Sur le site dédié, un traitement tout particulier est également réservé aux "voitures-radar". "Ces véhicules seront pilotés à terme par une seule personne, employée et rémunérée par une entreprise privée", est-il alors noté, selon un "déploiement dans toute la France (...) prévu d’ici à 2020", avec pour finir cette dernière précision : leur "cartographie sera renseignée sur la carte au fur et à mesure de ce déploiement". Là encore, cela ne semble toutefois pas actif puisque les "cinq voitures-radar conduites par un opérateur privé sous strict contrôle de l’État", mises en service sur "les routes de Normandie", comme annoncé officiellement fin avril, restent introuvables sur la carte.
3 - Pourquoi avoir décidé de rendre à nouveau publique cette carte ? Serait-ce pour mieux faire passer la pilule de la future mise sous tutelle des avertisseurs de radars comme Coyote et Waze, qui seraient bientôt contraints d'inhiber leurs alertes dans un certain contexte ? Mystère…
Le principe de cette carte n’est en tout cas pas une nouveauté. Pour mieux le comprendre un flashback s'impose :
- 30 juin 2003 : Nicolas Sarkozy, alors ministre de l'Intérieur, prononce un discours devant les responsables départementaux de la Sécurité routière, pour les préparer à l'arrivée du contrôle automatisé des infractions routières, autrement dit des radars automatiques : "Dans mon esprit, l'idée n'est surtout pas de "piéger" les conducteurs. Il a été demandé aux préfets d'identifier (...) les lieux les plus accidentogènes (...). Je souhaite également que la liste des emplacements soit très officiellement diffusée par le Gouvernement"… Et voilà comment est née l'idée de cette carte qui restera disponible sur les sites du gouvernement jusqu'en 2011.

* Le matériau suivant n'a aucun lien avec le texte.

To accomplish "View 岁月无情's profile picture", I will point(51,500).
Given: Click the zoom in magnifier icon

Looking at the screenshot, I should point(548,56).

- 11 mai 2011 : Nicolas Sarkozy est alors président de la République, François Fillon, Premier ministre, Claude Guéant, ministre de l'Intérieur. Et voici ce qui est décidé au Comité interministériel de la sécurité routière (CISR) du 11 mai : "Les avertisseurs de radars, qui sont une incitation à enfreindre les règles en matière de limitation des vitesses, seront interdits. Les panneaux indiquant la présence de radars fixes seront supprimés et les cartes d'implantation des radars ne seront plus rendues publiques."
Pour ce qui est de la carte, aussitôt dit aussitôt fait ! Jusque-là rendue publique et officiellement réactualisée à chaque nouvelle implantation, elle est dans la foulée de cette annonce supprimée. "L'information sur le positionnement des radars fixes incite en effet certains conducteurs à ne respecter la réglementation des vitesses qu'à leur proximité", explique alors Matignon dans un communiqué.
Pour le reste, devant le tollé suscité par ces annonces à l'époque, le gouvernement renoncera en grande partie à les mettre en application. Les avertisseurs de radars seront simplement rebaptisés en "assistants d'aide à la conduite", le mot "radar" et les emplacements précis des appareils de contrôle proscrits de leurs alertes. Quant aux panneaux, ils seront remplacés dans un premier temps par des radars pédagogiques, puis carrément "réhabilités" sous la présidence de François Hollande… Un fiasco en termes financiers ! Et comme quoi, les volte-face et autres changements de cap, même en matière de Sécurité routière, ça existe aussi ! De là à espérer un tel revirement pour le 80… ça paraît quand même difficile à croire.